◆ WORKING DATA:
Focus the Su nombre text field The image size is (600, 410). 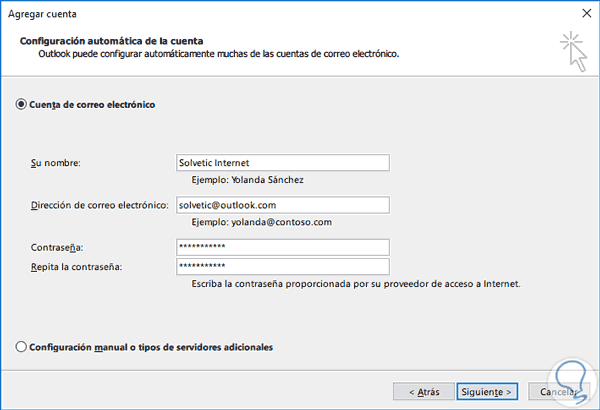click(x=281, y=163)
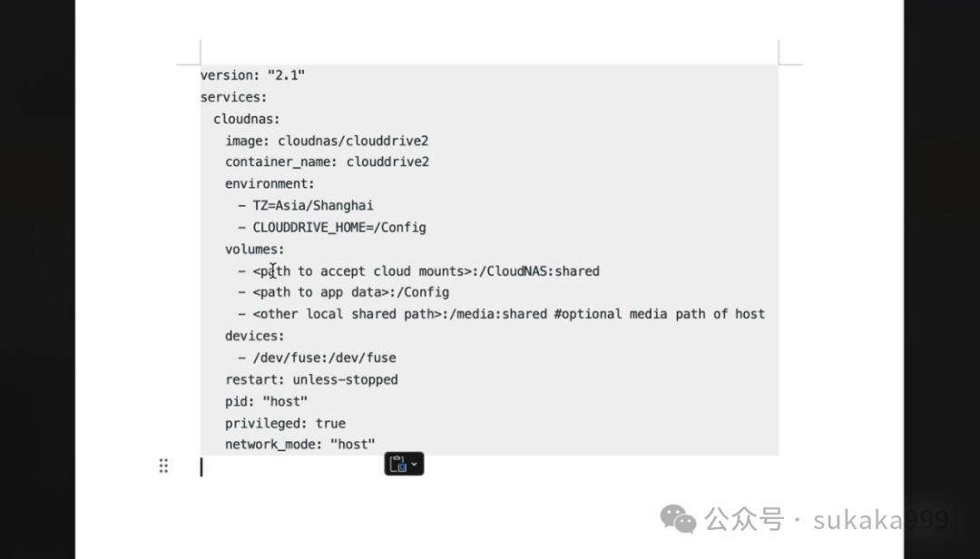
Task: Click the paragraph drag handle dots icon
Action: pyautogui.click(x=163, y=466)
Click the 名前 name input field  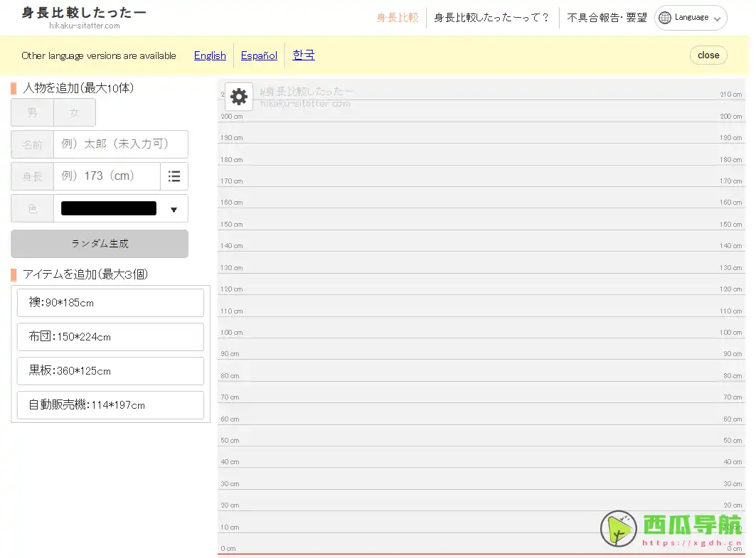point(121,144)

...

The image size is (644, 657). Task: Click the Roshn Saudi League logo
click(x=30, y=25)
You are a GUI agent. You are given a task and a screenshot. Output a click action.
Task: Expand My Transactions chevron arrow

◆ YOUR TASK:
For this exercise, output exactly the lines above from the line with "You are a GUI" to the line with "Task: Expand My Transactions chevron arrow", counting both, and leave out the rest.

◆ RESULT OF THE TASK:
You are a GUI agent. You are given a task and a screenshot. Output a click action.
Task: Expand My Transactions chevron arrow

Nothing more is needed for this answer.